In the lignin methods passage, what was added to the vial to remove the excess pyridine and acetic anhydride?

[GIVEN PASSAGE Boundary: Start]

Approximately 100 mL of black liquor was diluted with 900 mL of deionized water and left under agitation for 2 h. Then, pH was lowered to 2 by the slow addition of sulfuric acid (volume fraction = 22 %) and stirred for 30 min, followed by standing for 12 h. The precipitated lignin was filtered through a 1.2-mm cellulose nitrate filter. After filtration, the precipitate was washed 2 times with acidified water (pH = 2), and freeze-dried for 72 h. Finally, the solid obtained was powdered in an agate mortar and stored in an amber glass bottle. The yield was 5 g for 100 mL of black liquor.

Acetylation of samples

Approximately 100 mg of lignin were placed in a dry vial, and 0.5 mL of pyridine was added. Then, the vial was sealed and constantly stirred at 37 °C for 1 h or until the lignin was completely dissolved. Afterwards, 1 mL of the acetylation agent, acetic anhydride, was added. The reaction was carried out with constant agitation at 37 °C for 72 h. Finally, the vial was opened and 0.44 mL of methanol was added to remove the excess of pyridine and acetic anhydride. After 2 h of stirring, the contents of the vial were dried and milled with an agate mortar and pestle.

FT-IR Analysis

The FT-IR spectra were obtained from an IRPrestige-21 (Shimadzu Corporation, Japan) spectrometer using the KBr technique. Their spectra were recorded in the range from 4,000 to 500 cm−1 at 4 cm−1 resolution and 64 scans per sample. The fingerprint region was baseline corrected between 1,900 and 700 cm−1. Before data collection, a background scanning was performed for background correction.

[GIVEN PASSAGE Boundary: End]
[RECORD SET Boundary: Start]

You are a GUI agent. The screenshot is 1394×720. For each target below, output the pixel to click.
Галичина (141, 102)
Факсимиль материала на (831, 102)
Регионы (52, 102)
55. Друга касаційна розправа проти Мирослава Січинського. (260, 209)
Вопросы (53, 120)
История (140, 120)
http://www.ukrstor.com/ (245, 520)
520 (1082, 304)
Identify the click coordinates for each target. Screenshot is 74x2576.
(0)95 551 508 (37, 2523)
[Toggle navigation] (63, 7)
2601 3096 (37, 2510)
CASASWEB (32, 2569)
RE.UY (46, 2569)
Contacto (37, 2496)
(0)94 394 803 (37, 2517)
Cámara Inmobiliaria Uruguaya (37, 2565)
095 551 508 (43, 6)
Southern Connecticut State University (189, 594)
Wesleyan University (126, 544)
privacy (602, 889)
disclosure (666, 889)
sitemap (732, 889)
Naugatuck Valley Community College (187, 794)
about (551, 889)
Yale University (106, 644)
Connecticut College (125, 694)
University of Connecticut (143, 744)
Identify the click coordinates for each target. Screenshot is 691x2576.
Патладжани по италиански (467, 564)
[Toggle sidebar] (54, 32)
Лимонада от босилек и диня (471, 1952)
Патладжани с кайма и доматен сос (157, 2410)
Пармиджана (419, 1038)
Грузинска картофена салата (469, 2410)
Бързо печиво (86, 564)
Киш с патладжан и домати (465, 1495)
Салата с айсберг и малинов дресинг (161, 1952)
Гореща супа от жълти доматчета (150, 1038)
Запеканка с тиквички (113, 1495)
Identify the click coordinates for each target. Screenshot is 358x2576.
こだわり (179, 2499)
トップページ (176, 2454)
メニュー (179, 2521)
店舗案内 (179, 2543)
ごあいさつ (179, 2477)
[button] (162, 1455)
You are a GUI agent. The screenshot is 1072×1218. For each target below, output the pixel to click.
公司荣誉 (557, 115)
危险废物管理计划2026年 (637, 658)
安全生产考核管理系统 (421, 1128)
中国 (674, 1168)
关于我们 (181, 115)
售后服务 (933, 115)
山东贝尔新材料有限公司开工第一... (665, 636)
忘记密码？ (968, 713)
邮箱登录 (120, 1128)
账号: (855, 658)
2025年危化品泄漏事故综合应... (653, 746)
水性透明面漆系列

[RECORD SET Boundary: End]

EXPECTED ANSWER → 0.44 mL of methanol